Nickols: Knowledge Work is a Myth
Fred Nickols of Distance Consulting, and formerly of Educational Testing Service, was doing some house cleaning during December and dug up some thoughts on knowledge work. He's got a collection of other articles at his site too.
In Knowledge Work is a Myth (pdf), Nickols walks us through his thinking that all work has some component of knowledge to it, and therefore a separate category of "knowledge work" is unneccessary.
All work requires the worker to apply knowledge; all workers are therefore knowledge workers. For another [thing], most people are in the business of processing or producing knowledge albeit it mainly for their own use and consumption. Few people are in the business of processing and producing knowledge for commercial purposes.
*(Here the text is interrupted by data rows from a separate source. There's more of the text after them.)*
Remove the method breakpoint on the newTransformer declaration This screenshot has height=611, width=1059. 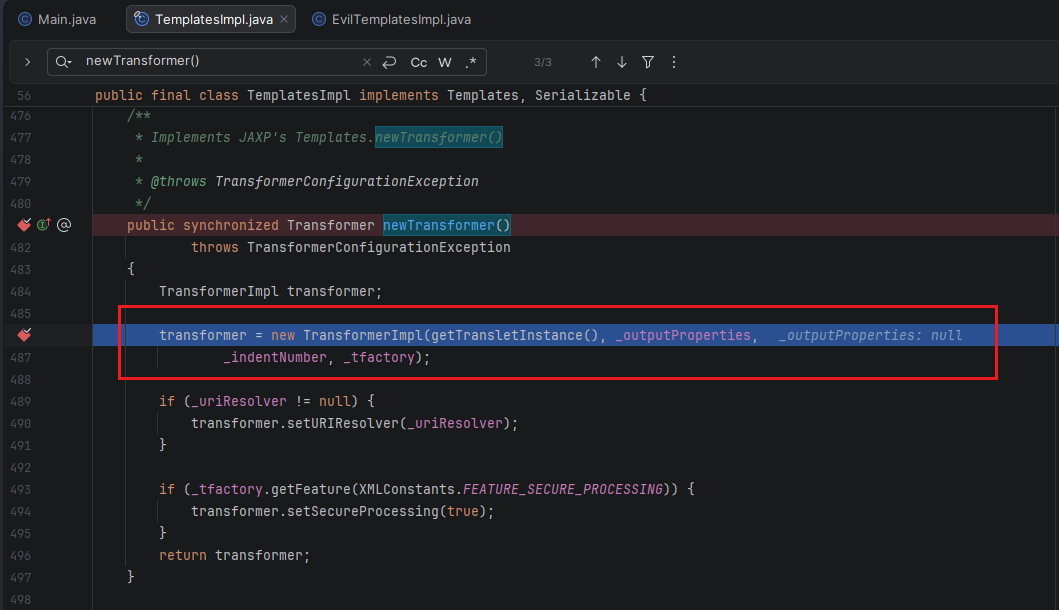pos(25,225)
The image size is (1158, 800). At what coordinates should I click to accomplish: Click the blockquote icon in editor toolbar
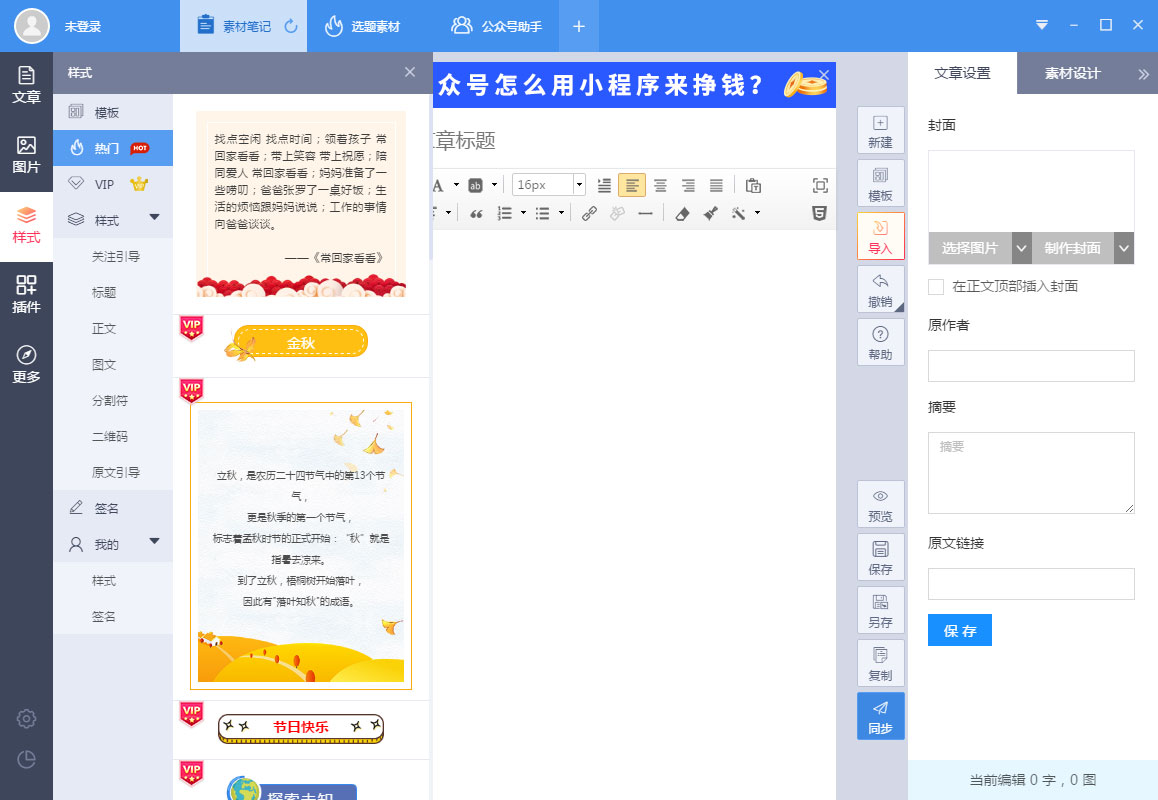476,213
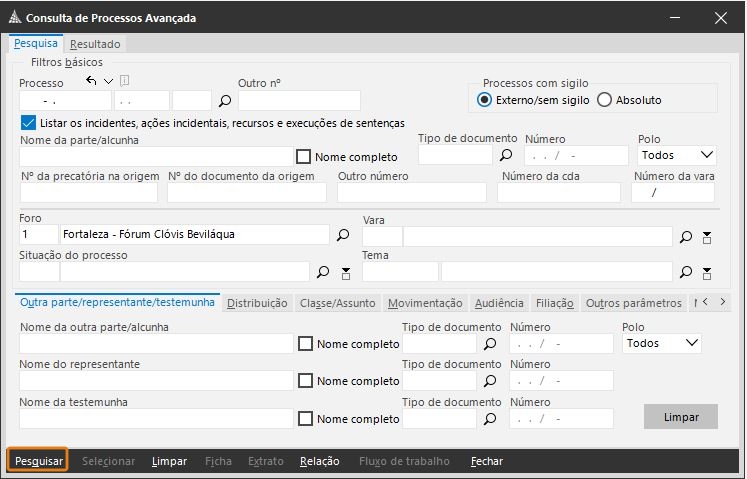Click the back arrow icon next to Processo

click(x=90, y=81)
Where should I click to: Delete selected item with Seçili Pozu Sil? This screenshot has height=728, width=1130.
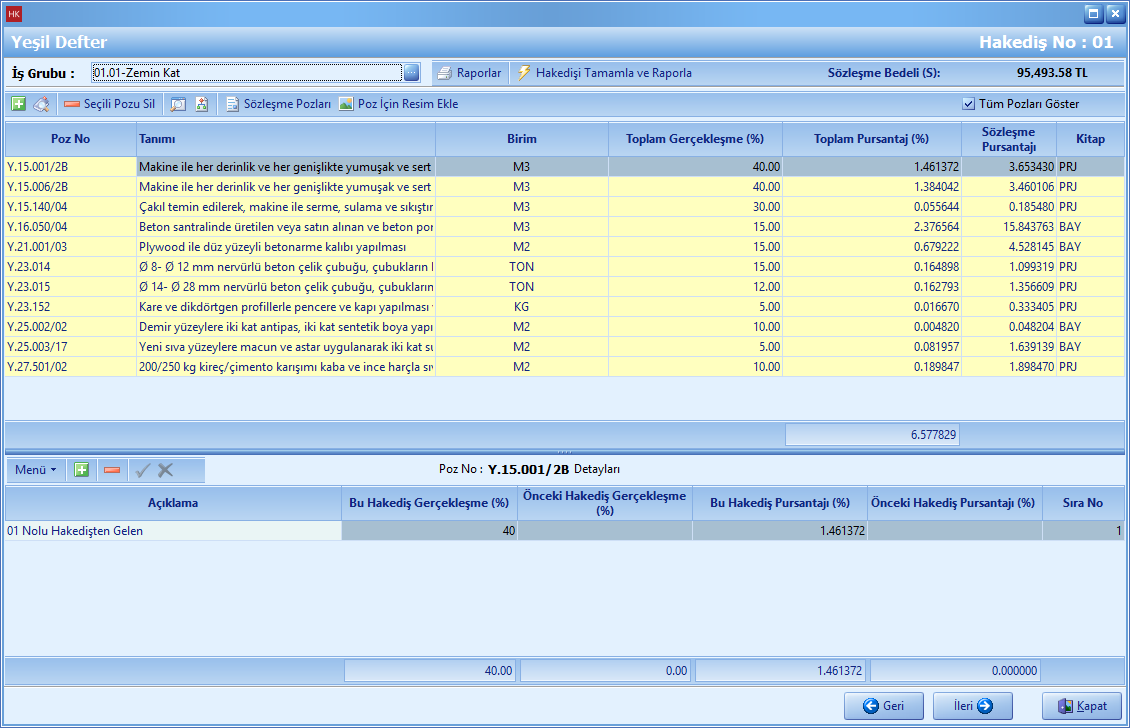coord(109,104)
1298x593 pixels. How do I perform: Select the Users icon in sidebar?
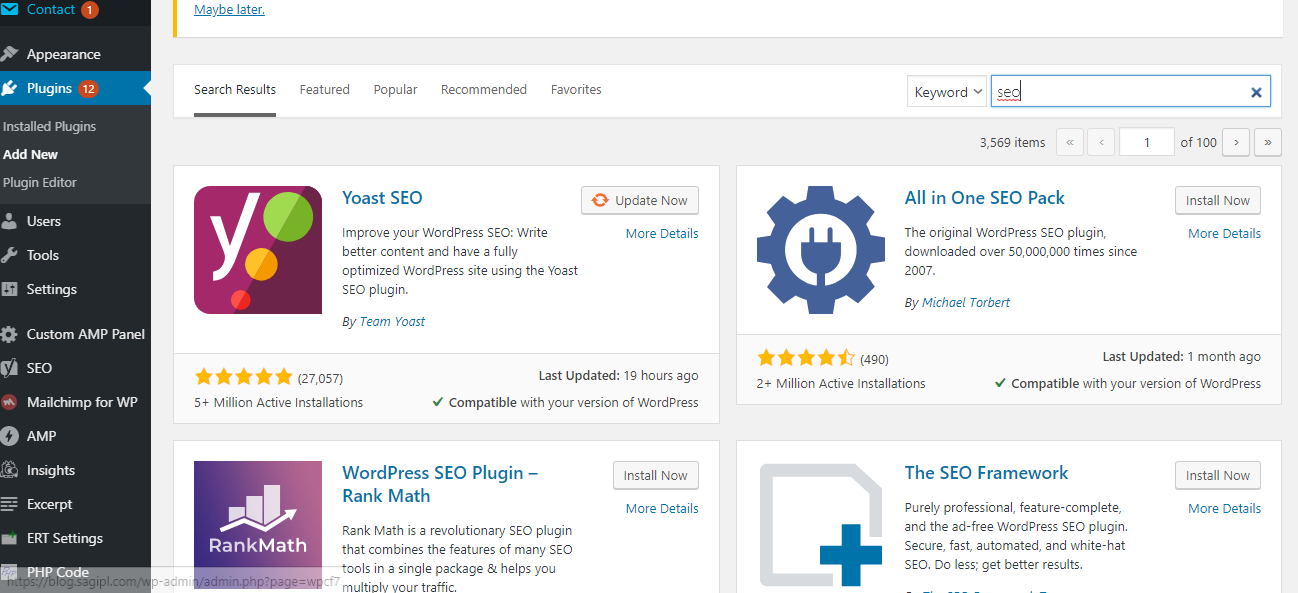coord(14,220)
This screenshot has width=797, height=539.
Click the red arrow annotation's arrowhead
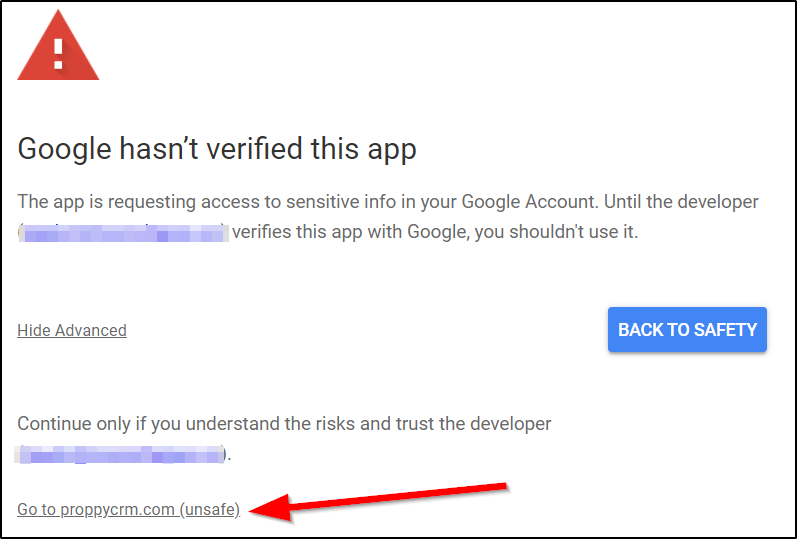pyautogui.click(x=262, y=510)
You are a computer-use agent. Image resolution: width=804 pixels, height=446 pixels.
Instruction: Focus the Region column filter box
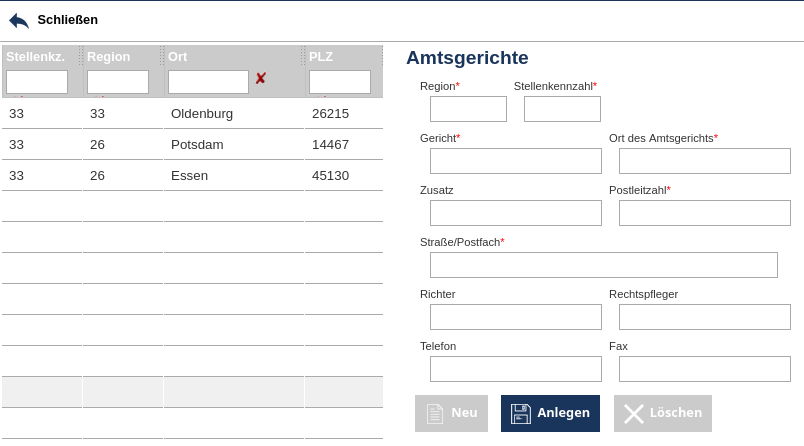pos(118,82)
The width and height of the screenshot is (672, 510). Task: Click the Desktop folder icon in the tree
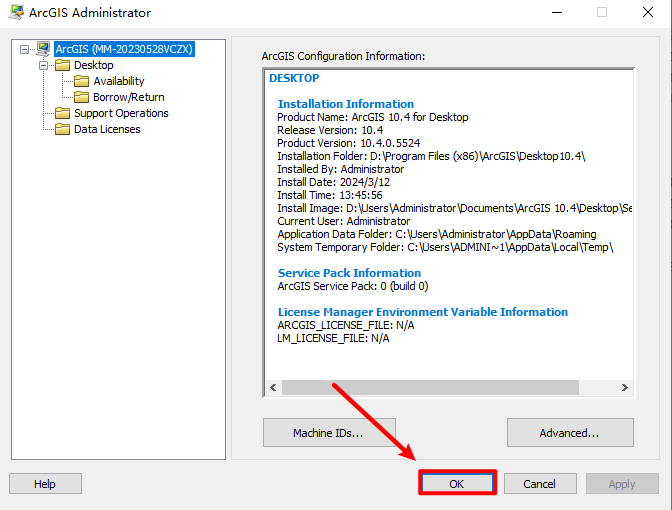63,65
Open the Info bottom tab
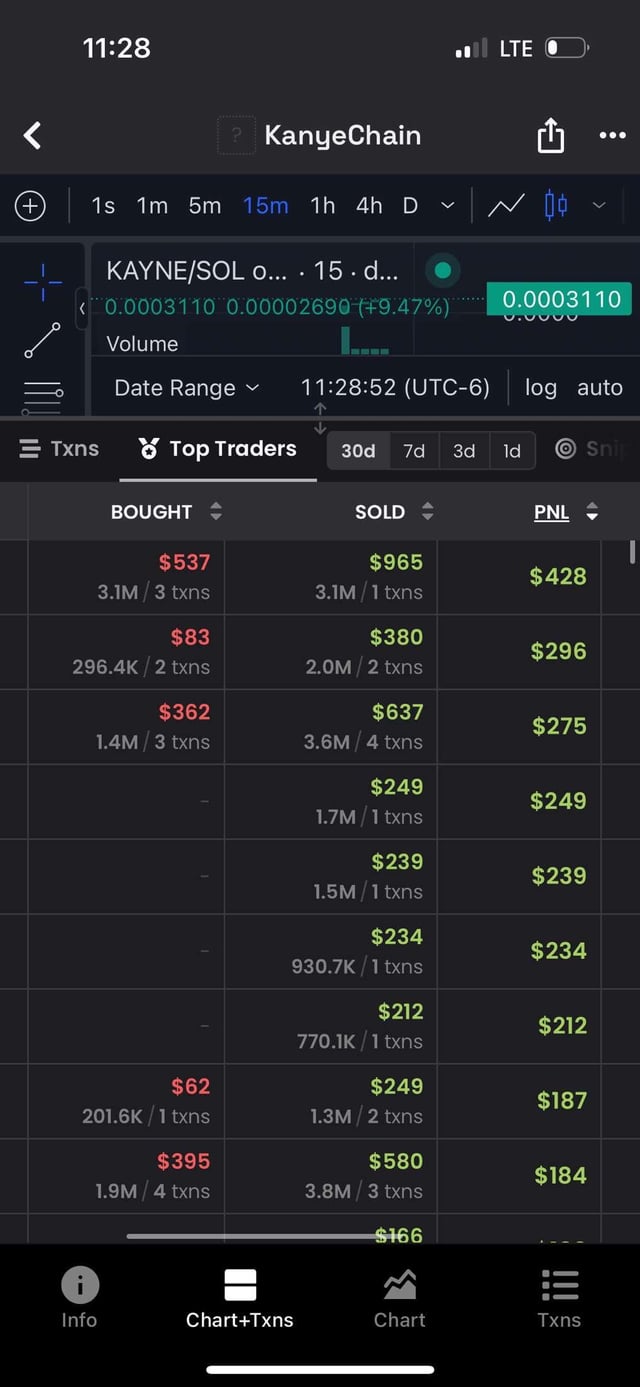 [79, 1298]
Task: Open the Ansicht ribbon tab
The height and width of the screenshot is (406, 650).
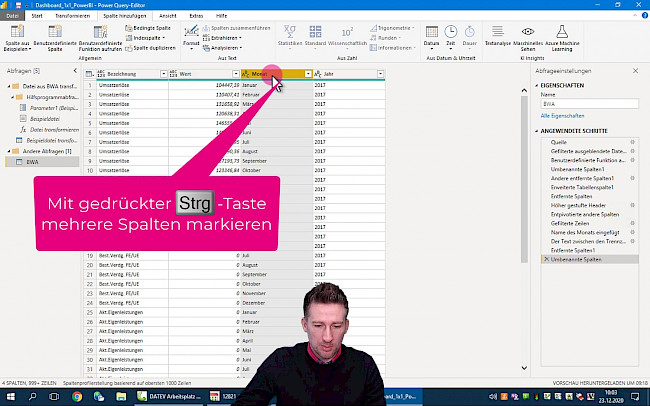Action: click(x=168, y=16)
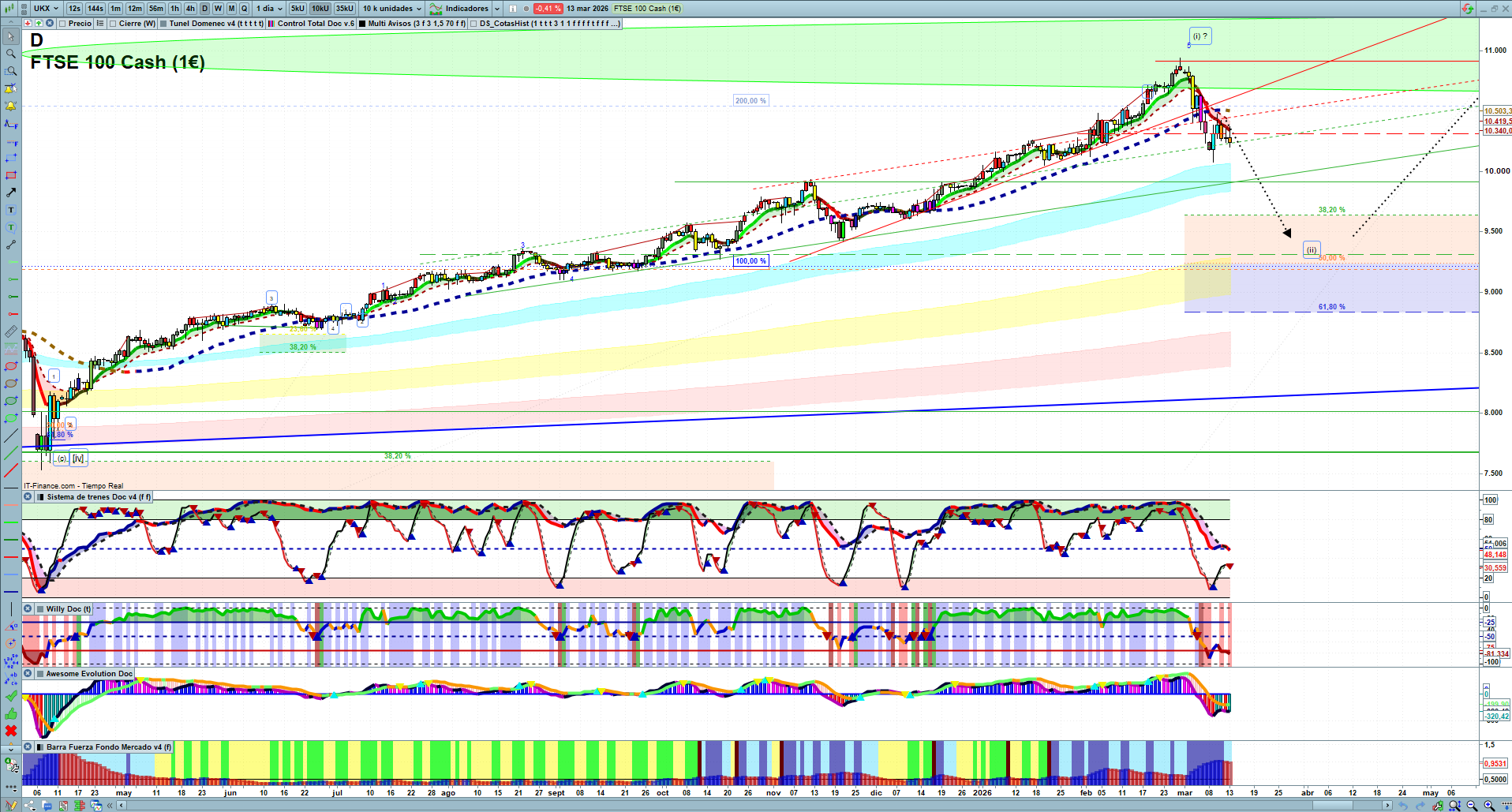Select the red rectangle drawing tool
This screenshot has height=812, width=1512.
click(11, 175)
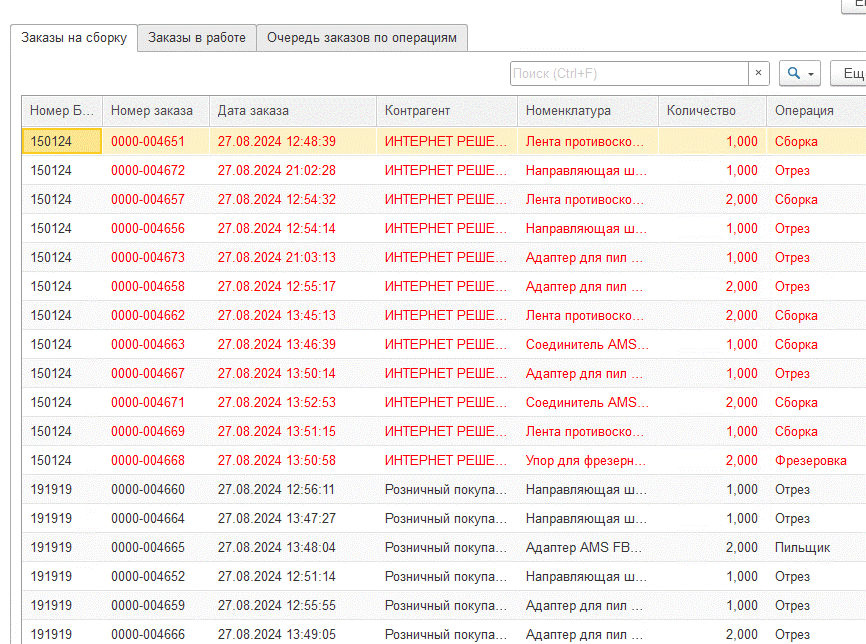Screen dimensions: 866x644
Task: Select the row for order 0000-004651
Action: coord(148,141)
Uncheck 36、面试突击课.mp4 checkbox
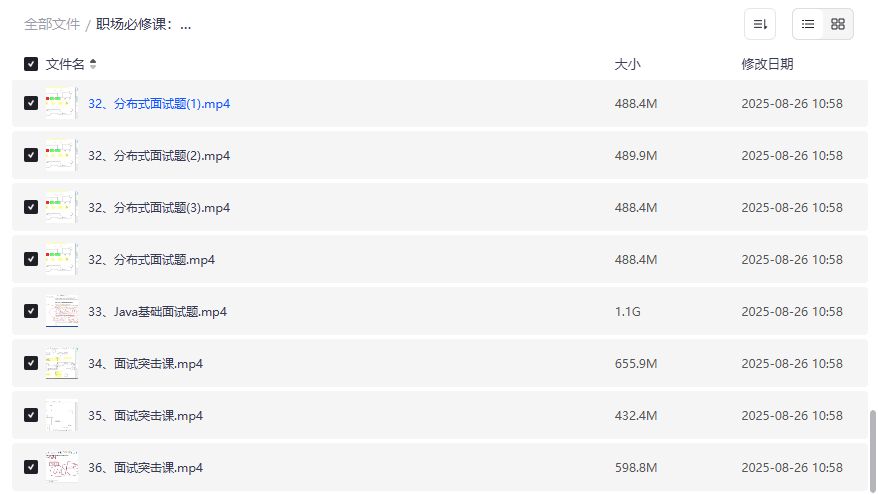This screenshot has width=878, height=495. coord(31,467)
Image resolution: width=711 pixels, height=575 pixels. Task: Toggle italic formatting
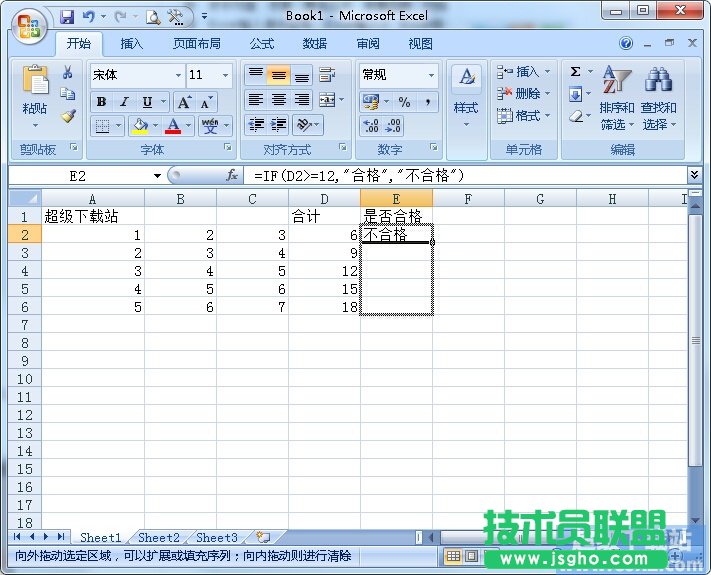(x=124, y=102)
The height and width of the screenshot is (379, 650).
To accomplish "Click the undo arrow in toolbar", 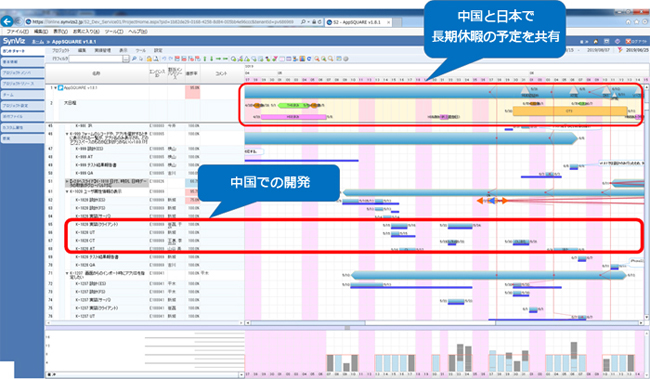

Nickols has a point (and it has been made by others), but what I understand as knowledge work is exactly the idea that he seems to dismiss. Knowledge IS built into the things we buy and sell. Beyond the most repetitive work, everyone brings knowledge and skills to their jobs. It is that knowledge and those skills that must be used, refined, updated and applied to develop products for their employers. The point of focus on knowledge work is to make the knowledge more visible and support it. To remain competitive, organizations must continually assess and improve their knowledge base. To do this, it is much easier if this is visible, rather than hidden.
Jim McGee has an excellent essay on Knowlege Work as Craft Work and collection of thoughts on knowledge work for those that haven't seen these already.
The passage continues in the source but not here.